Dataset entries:
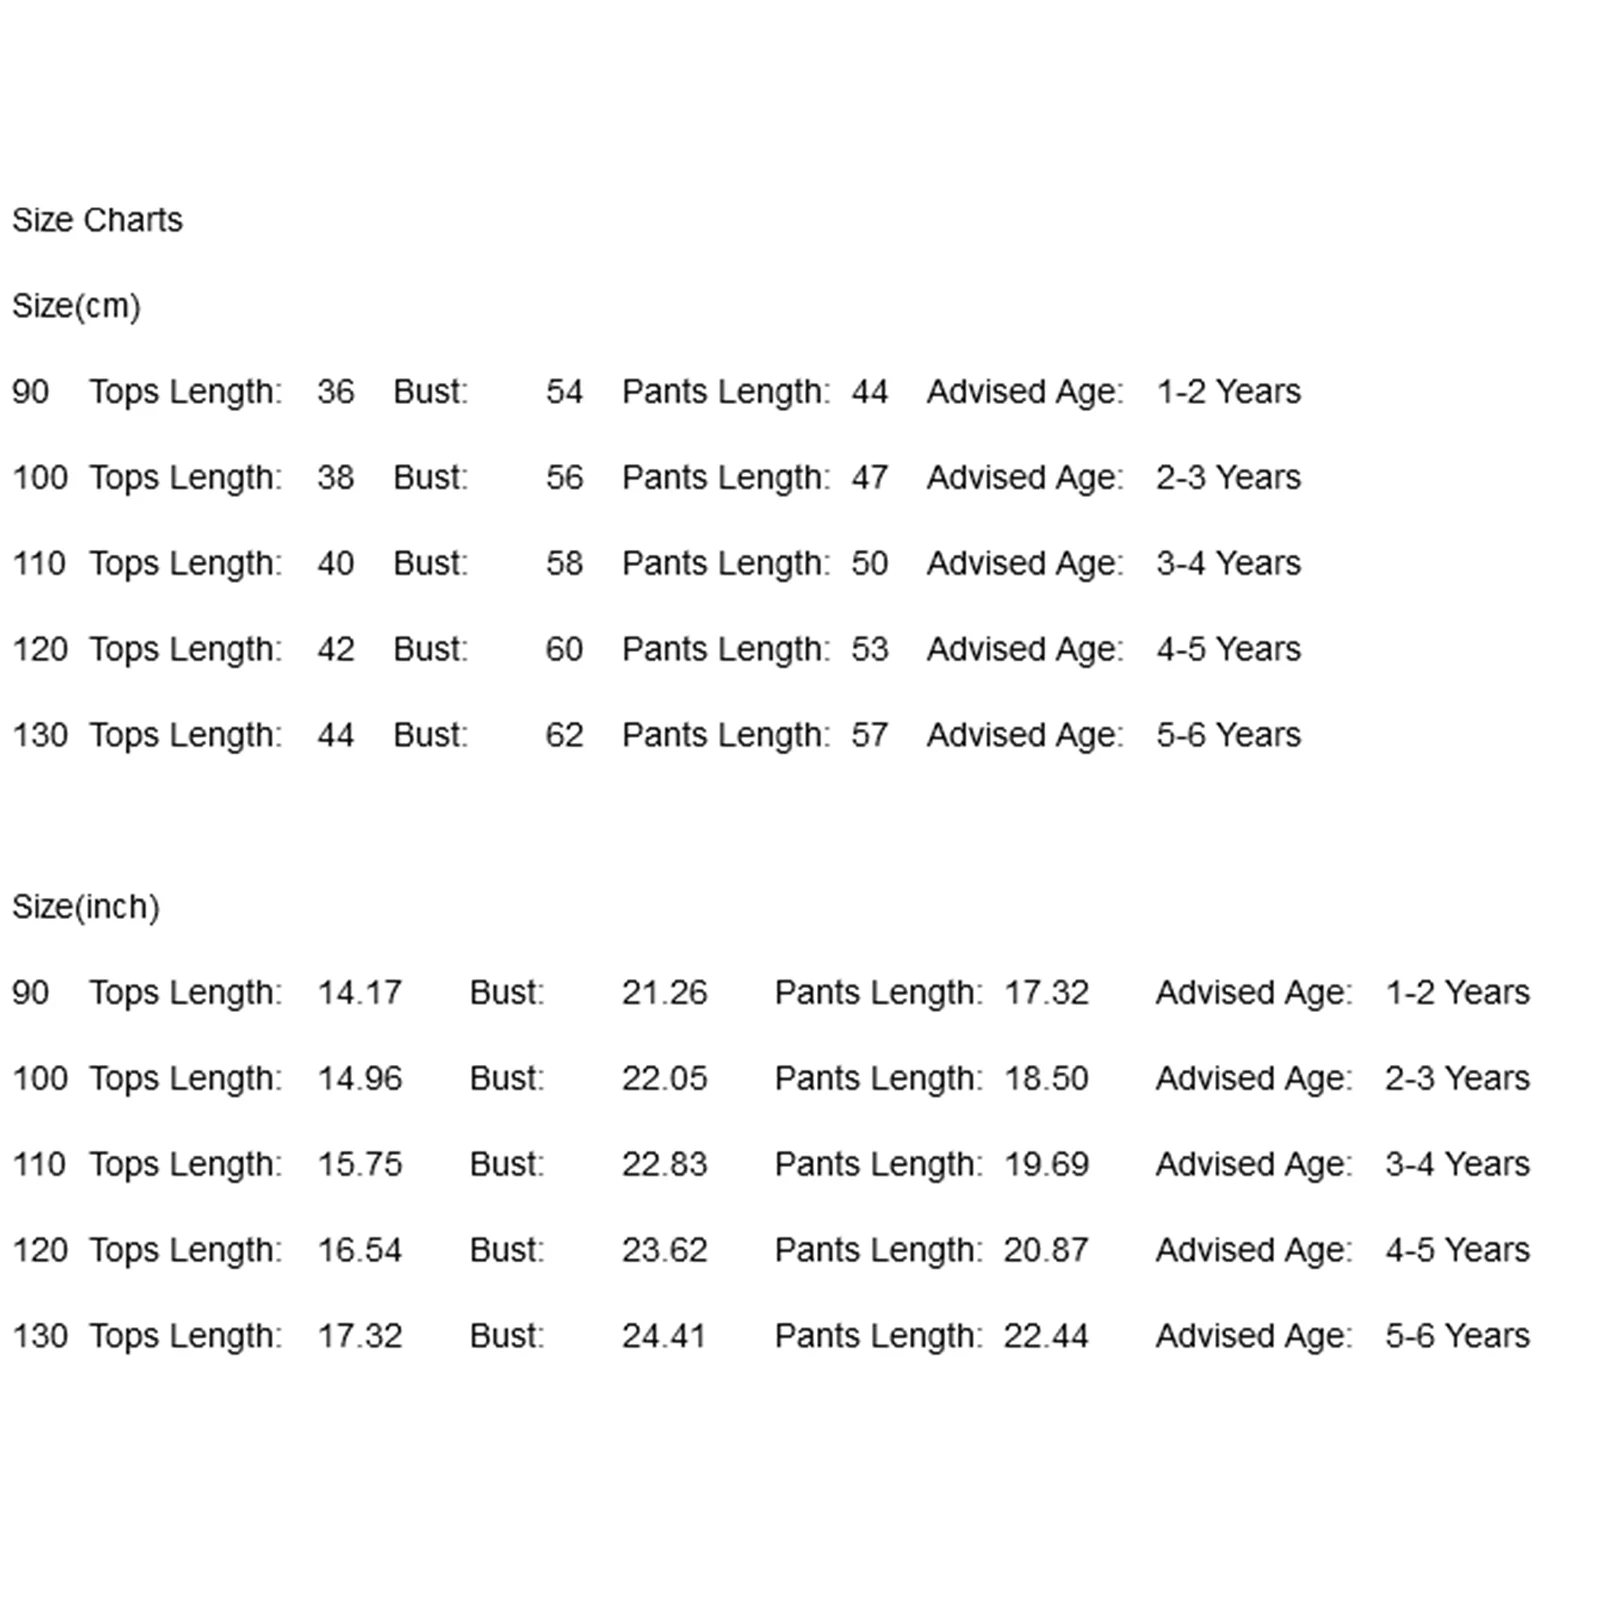The width and height of the screenshot is (1600, 1600).
Task: Click bust value 58 for size 110
Action: 564,564
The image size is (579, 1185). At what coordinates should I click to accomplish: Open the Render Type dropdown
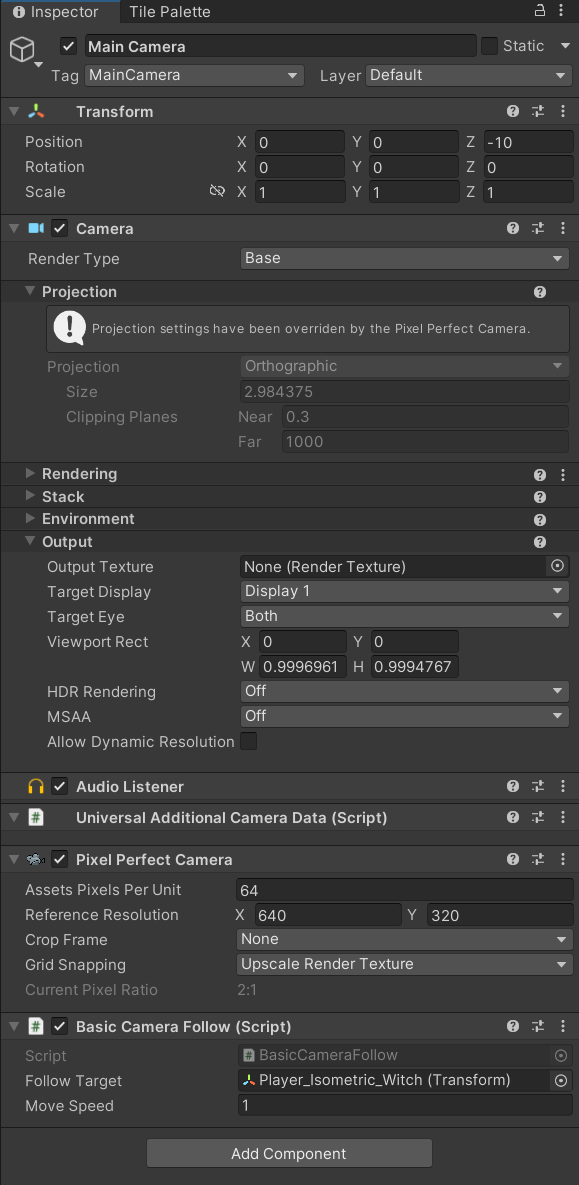tap(404, 258)
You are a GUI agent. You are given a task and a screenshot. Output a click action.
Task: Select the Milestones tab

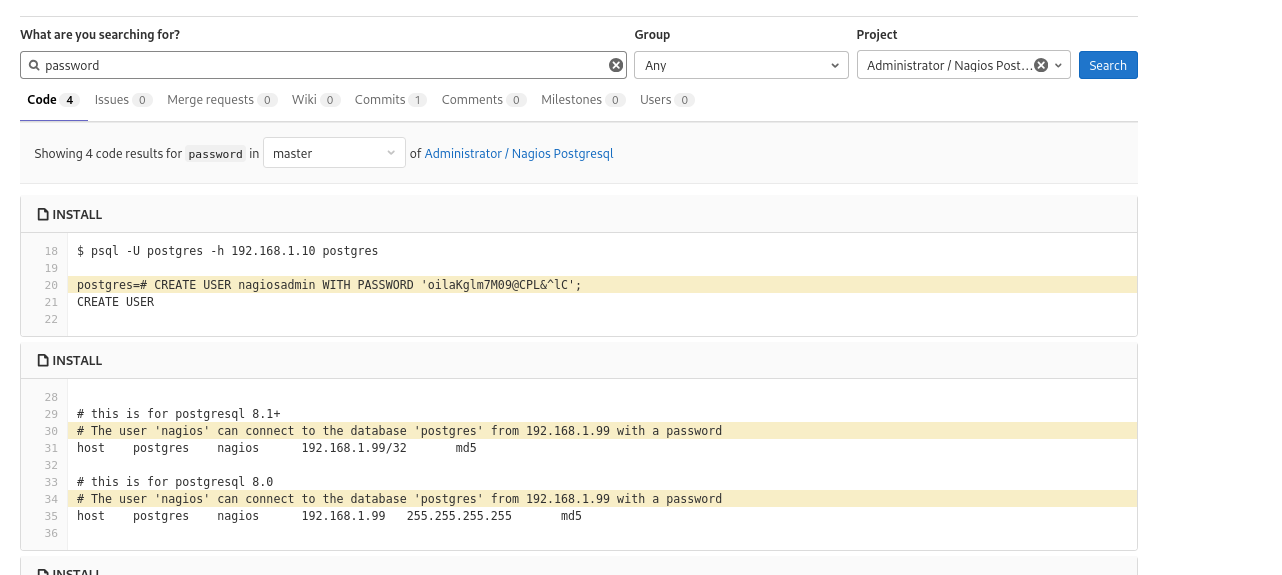[582, 100]
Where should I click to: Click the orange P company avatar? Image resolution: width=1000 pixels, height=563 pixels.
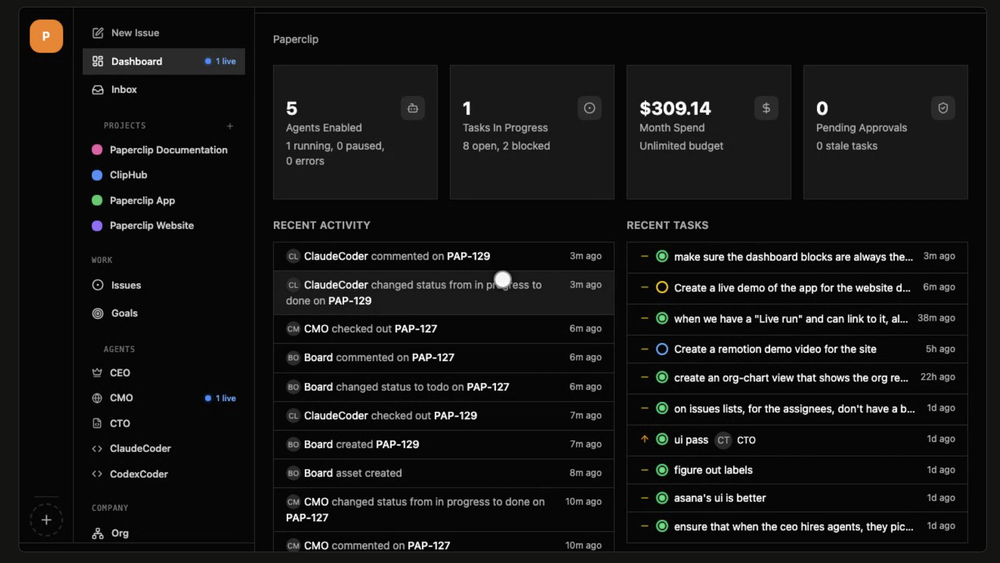[x=46, y=36]
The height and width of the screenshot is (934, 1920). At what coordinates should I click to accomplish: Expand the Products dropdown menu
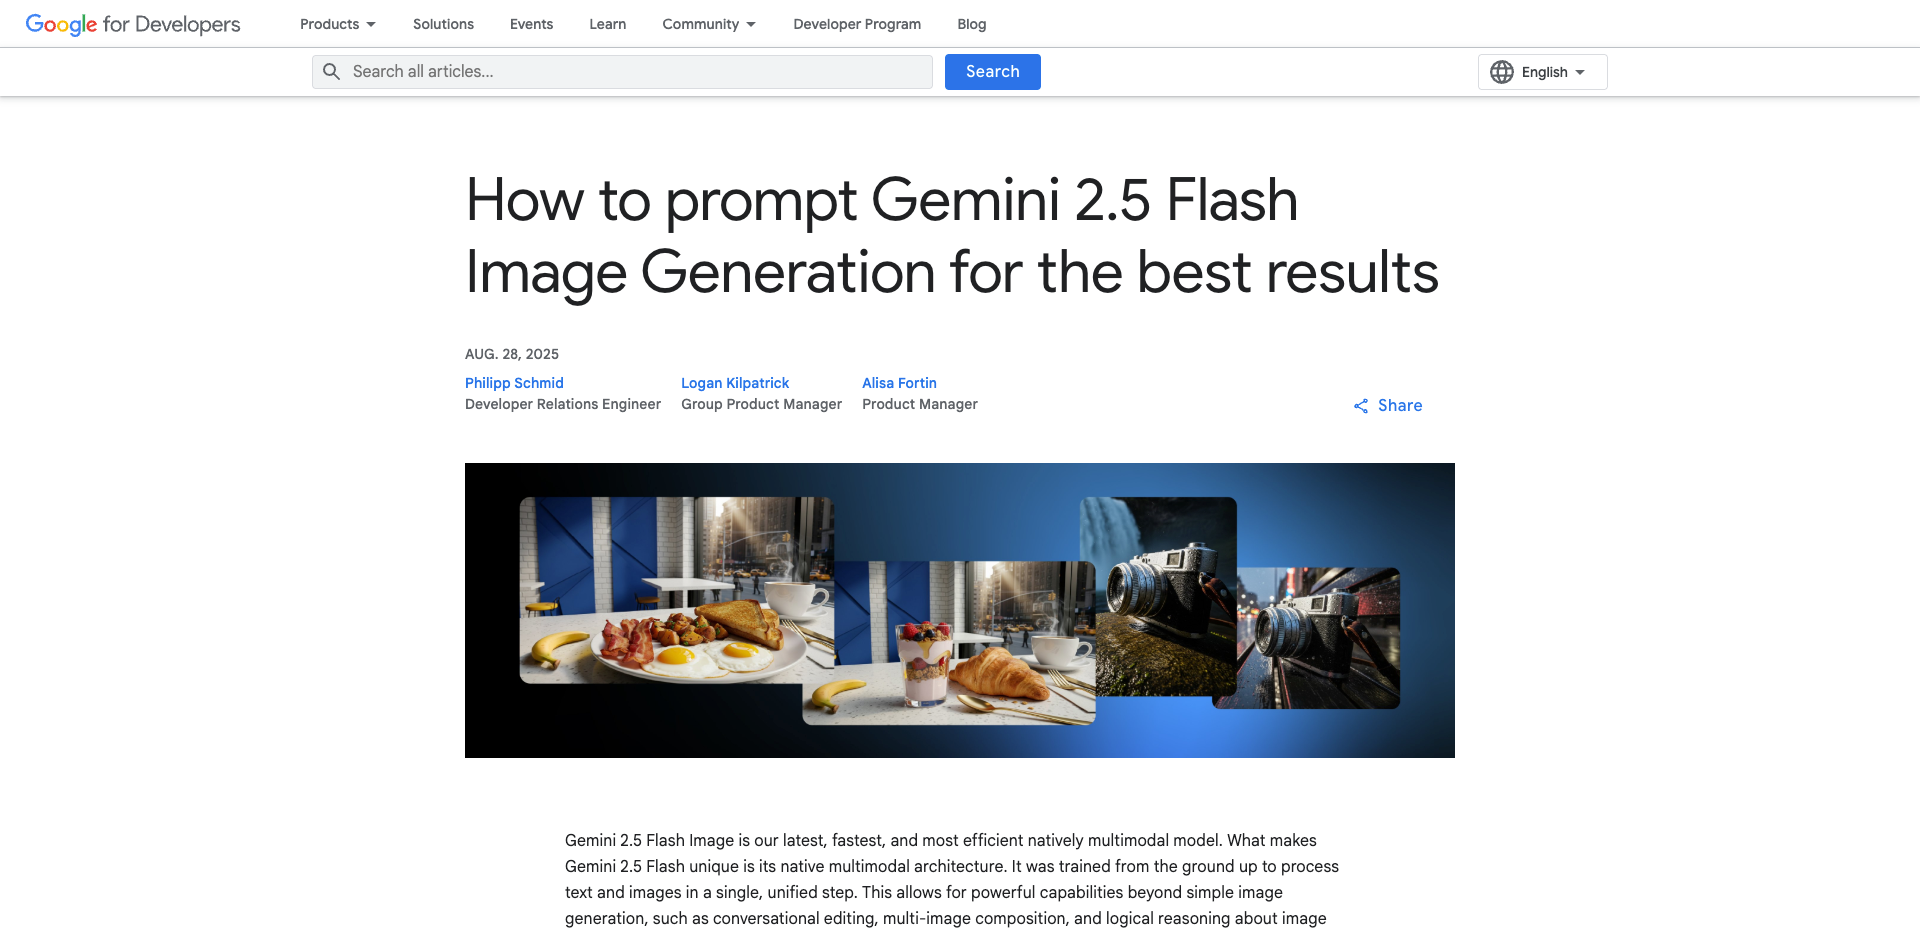338,24
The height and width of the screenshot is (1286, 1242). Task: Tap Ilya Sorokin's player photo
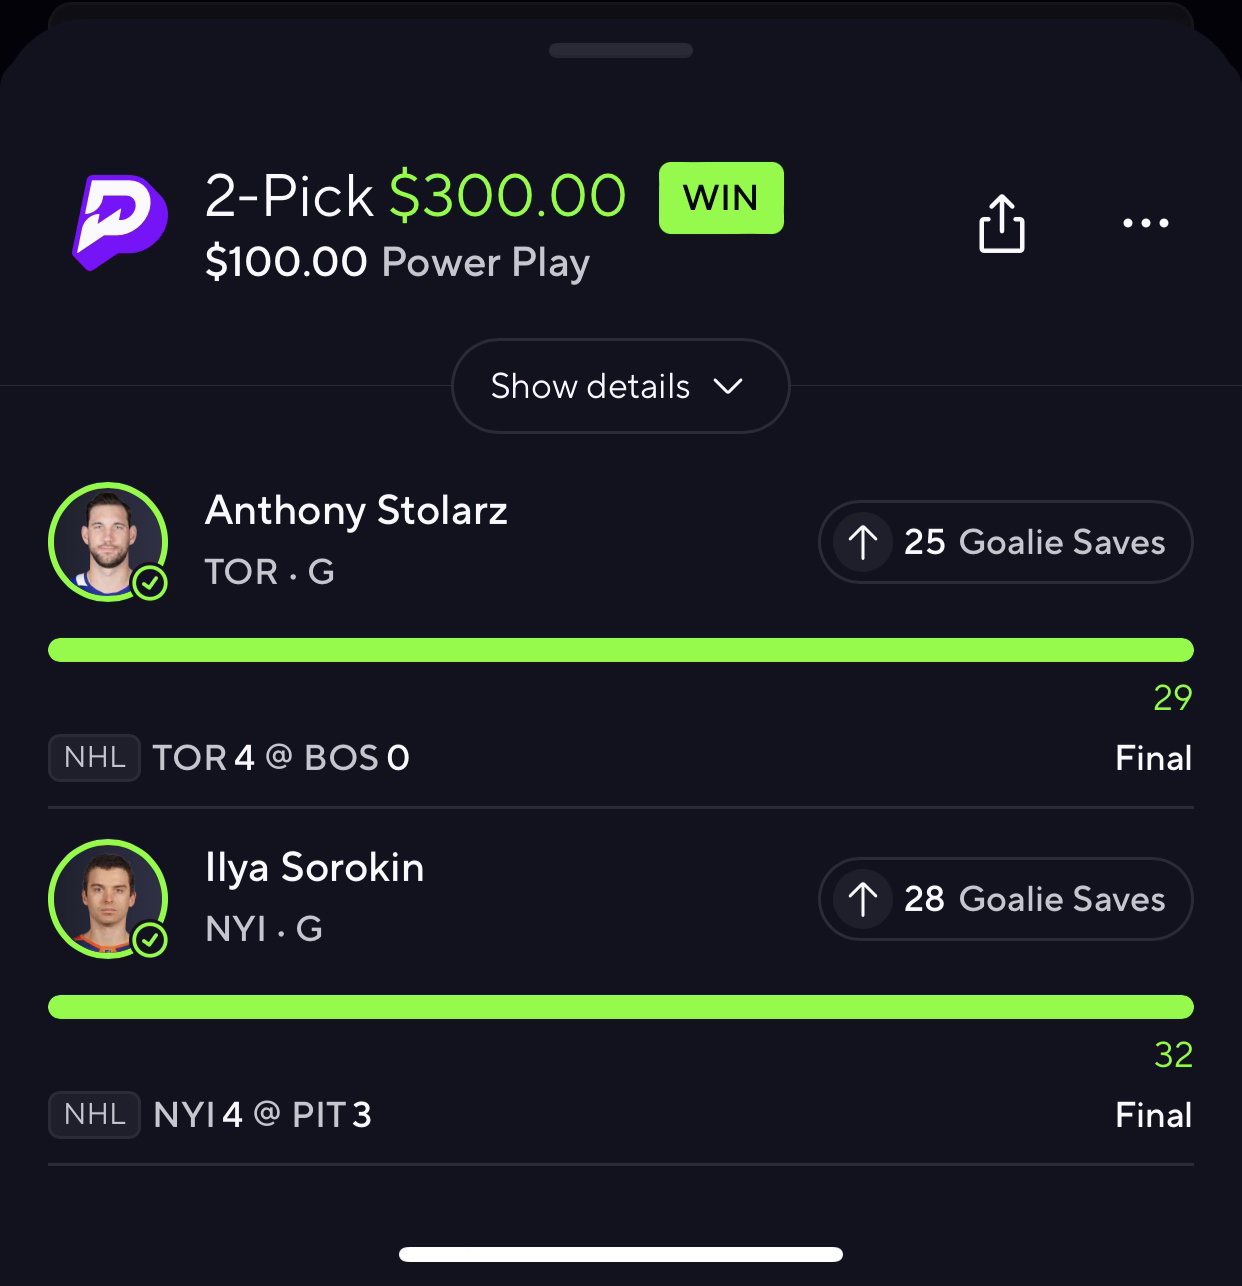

● Task objective: Repeat only the lines from the one with "Where should I" through the end of the data, both included and exactly as written. Pictures stay out of the copy.

● Task solution:
Where should I click to: Click the orange P company avatar? Image resolution: width=1000 pixels, height=563 pixels.
[x=46, y=36]
The height and width of the screenshot is (934, 1920). At what coordinates should I click to accomplish: Expand the Products dropdown menu
338,24
The height and width of the screenshot is (1286, 1242). Task: Tap Ilya Sorokin's player photo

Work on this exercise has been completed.